Could you return all of the records exactly, minus their images?

-.-.-

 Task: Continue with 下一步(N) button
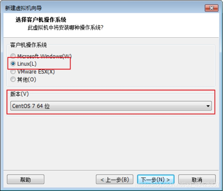[156, 180]
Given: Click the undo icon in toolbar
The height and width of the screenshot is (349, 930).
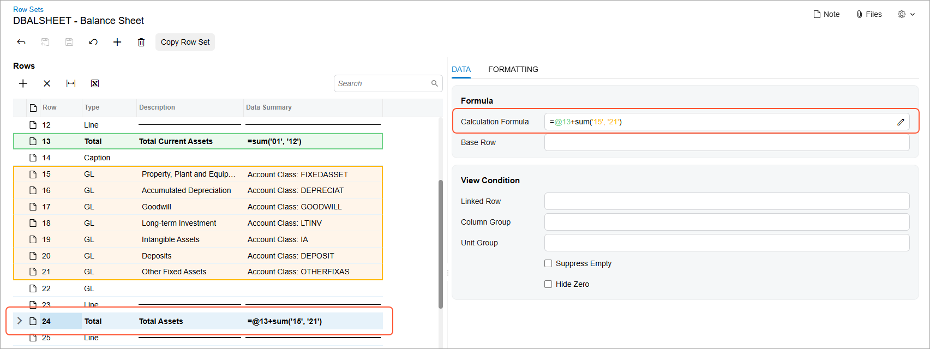Looking at the screenshot, I should point(93,42).
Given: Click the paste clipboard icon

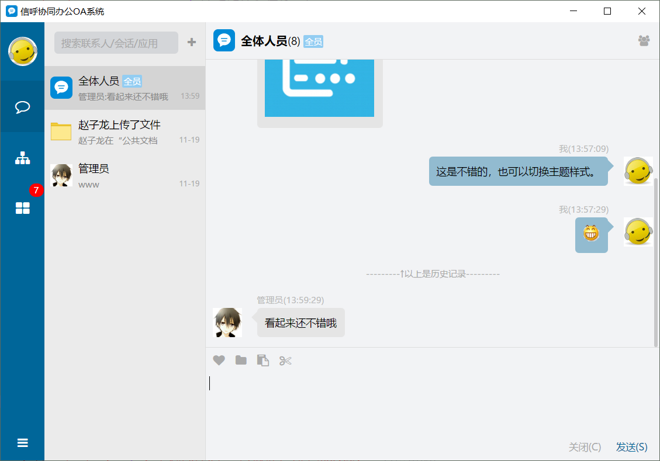Looking at the screenshot, I should (263, 361).
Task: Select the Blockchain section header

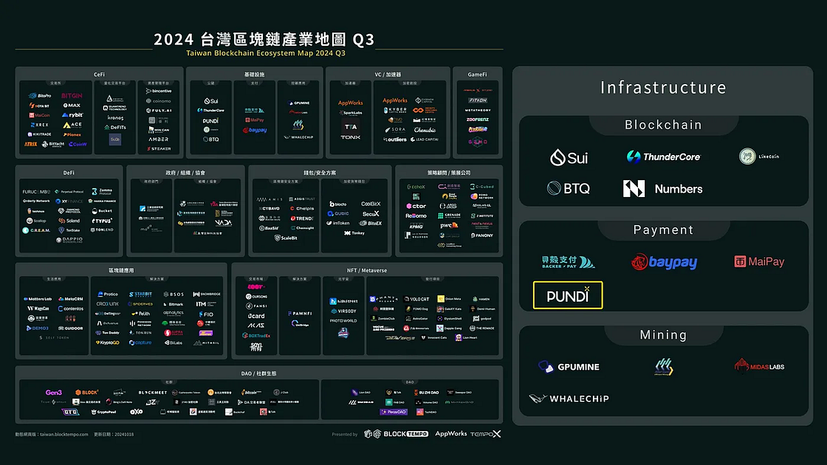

-.-.-

### The answer
 Task: Continue with 下一步(N) button
[156, 180]
Given: Click the undo icon in toolbar
The height and width of the screenshot is (349, 930).
Looking at the screenshot, I should point(93,42).
Given: Click the paste clipboard icon

Looking at the screenshot, I should (263, 361).
Task: Select the Blockchain section header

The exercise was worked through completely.